• _Material provided_:
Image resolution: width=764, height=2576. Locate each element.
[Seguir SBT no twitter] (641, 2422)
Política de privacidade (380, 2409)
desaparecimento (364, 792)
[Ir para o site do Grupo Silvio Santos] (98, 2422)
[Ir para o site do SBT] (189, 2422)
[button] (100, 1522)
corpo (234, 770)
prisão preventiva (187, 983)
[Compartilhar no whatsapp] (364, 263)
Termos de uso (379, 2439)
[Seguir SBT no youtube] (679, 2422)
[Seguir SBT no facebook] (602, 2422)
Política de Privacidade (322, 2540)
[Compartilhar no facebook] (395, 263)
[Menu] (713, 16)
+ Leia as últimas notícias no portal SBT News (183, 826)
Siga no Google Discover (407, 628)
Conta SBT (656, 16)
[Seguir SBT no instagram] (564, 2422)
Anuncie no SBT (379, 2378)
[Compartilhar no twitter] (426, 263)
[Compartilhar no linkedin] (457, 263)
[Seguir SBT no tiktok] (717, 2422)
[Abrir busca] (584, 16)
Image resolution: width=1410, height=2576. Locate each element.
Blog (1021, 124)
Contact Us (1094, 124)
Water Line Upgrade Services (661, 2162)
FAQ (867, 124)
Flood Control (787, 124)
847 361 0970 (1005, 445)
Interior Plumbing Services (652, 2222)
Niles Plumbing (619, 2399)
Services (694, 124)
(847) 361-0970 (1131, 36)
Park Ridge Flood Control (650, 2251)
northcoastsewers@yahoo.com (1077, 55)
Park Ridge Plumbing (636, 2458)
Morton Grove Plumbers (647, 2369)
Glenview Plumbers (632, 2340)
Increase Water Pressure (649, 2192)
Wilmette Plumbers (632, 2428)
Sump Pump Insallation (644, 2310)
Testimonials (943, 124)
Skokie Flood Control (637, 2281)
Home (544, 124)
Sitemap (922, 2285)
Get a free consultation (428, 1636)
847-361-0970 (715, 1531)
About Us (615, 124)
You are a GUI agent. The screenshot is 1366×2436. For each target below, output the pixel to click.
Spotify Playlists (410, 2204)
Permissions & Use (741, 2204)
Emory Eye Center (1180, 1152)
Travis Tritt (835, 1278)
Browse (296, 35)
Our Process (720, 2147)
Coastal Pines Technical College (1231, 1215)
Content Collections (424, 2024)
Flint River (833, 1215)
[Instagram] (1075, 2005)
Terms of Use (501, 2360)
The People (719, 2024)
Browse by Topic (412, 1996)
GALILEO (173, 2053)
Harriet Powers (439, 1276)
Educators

• _Exercise_: Restate the listing word for word, but only from its first line through the line with "[Menu] (713, 16)", keeping both end lines.

• _Task response_:
Image resolution: width=764, height=2576. Locate each element.
[Seguir SBT no twitter] (641, 2422)
Política de privacidade (380, 2409)
desaparecimento (364, 792)
[Ir para o site do Grupo Silvio Santos] (98, 2422)
[Ir para o site do SBT] (189, 2422)
[button] (100, 1522)
corpo (234, 770)
prisão preventiva (187, 983)
[Compartilhar no whatsapp] (364, 263)
Termos de uso (379, 2439)
[Seguir SBT no youtube] (679, 2422)
[Seguir SBT no facebook] (602, 2422)
Política de Privacidade (322, 2540)
[Compartilhar no facebook] (395, 263)
[Menu] (713, 16)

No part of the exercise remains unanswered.